Today the ABA Standing Committee on Ethics and Professional Responsibility issued ABA Formal Ethics Opinion 477 - Securing Communication of Protected Client Information (May 11, 2017), which revisits ABA Formal Opinion 99-413 in which the Committee addressed a lawyer’s confidentiality obligations for e-mail communications with clients. The Committee deemed it appropriate to update the 1999 Opinion, given that while the basic obligations of confidentiality remain applicable today, the role and risks of technology have substantially evolved.
The Formal Opinion synopsis provides as follows: “A lawyer generally may transmit information relating to the representation of a client over the internet without violating the Model Rules of Professional Conduct where the lawyer has undertaken reasonable efforts to prevent inadvertent or unauthorized access. However, a lawyer may be required to take special security precautions to protect against the inadvertent or unauthorized disclosure of client information when required by an agreement with the client or by law, or when the nature of the information requires a higher degree of security.”
ABA Formal Ethics Opinion 477 explains “technology amendments” adopted by the ABA to the Model Rules in 2012, notes the inception of the term “cybersecurity” and describes “a post-Opinion 99-413 world where law enforcement discusses hacking and data loss in terms of ‘when,’ and not ‘if’”.

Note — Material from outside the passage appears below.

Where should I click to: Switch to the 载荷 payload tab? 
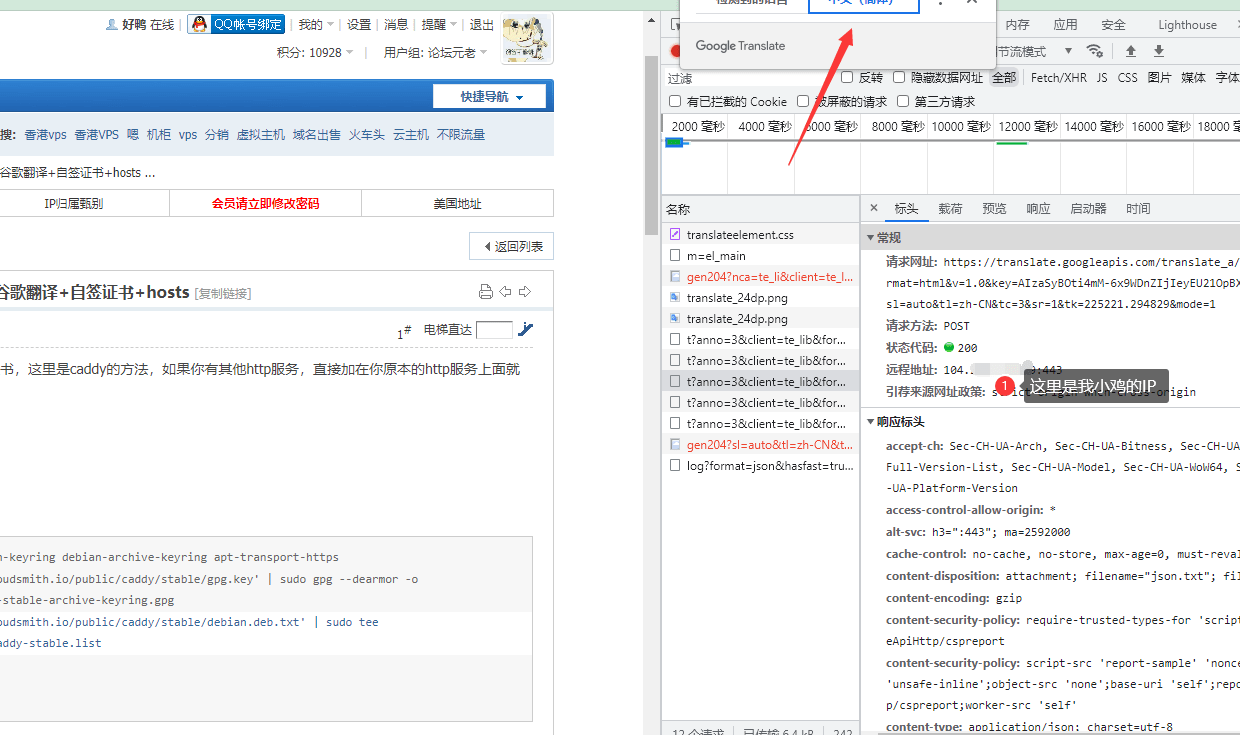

In 1999, the ABA formal opinion authorized the transmission of information relating to representation of a client by unencrypted e-mail sent over the Internet. The Committee indicated that such use is not in violation of the Model Rules “because the mode of transmission affords a reasonable expectation of privacy from a technological and legal standpoint.” However, before transmitting highly sensitive information, the lawyer should consult with the client and follow his or her instructions.

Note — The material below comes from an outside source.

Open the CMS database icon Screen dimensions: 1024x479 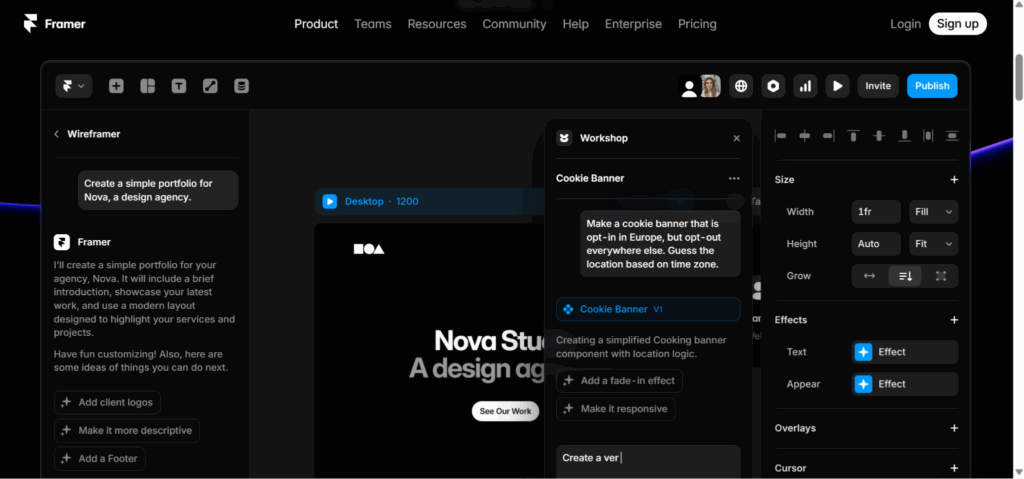tap(240, 86)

Today’s opinion reaffirms the past analysis for routine client communications, “presuming the lawyer has implemented basic and reasonably available methods of common electronic security measures”. But Formal Ethics Opinion 477 goes on to state that it may not always be reasonable to rely on unencrypted email given the cyber-threats and proliferation of electronic communications devices. Thus a fact-specific analysis is called for to determine what is reasonable. While the Opinion does not enumerate the steps of this analysis, it outlines the following considerations as guidance: understand the nature of the threat; understand how client confidential information is transmitted and where it is stored; understand and use reasonable electronic security measures; determine how electronic communications about clients matters should be protected; label client confidential information; train lawyers and nonlawyer assistants in technology and information security; conduct due diligence on vendors providing communications technology.
From my point of view, practicing law in today's society, the new ABA Opinion is a reaffirmation that we should embrace the opportunities afforded by technology to serve our clients better but cannot afford to ignore the risks posed.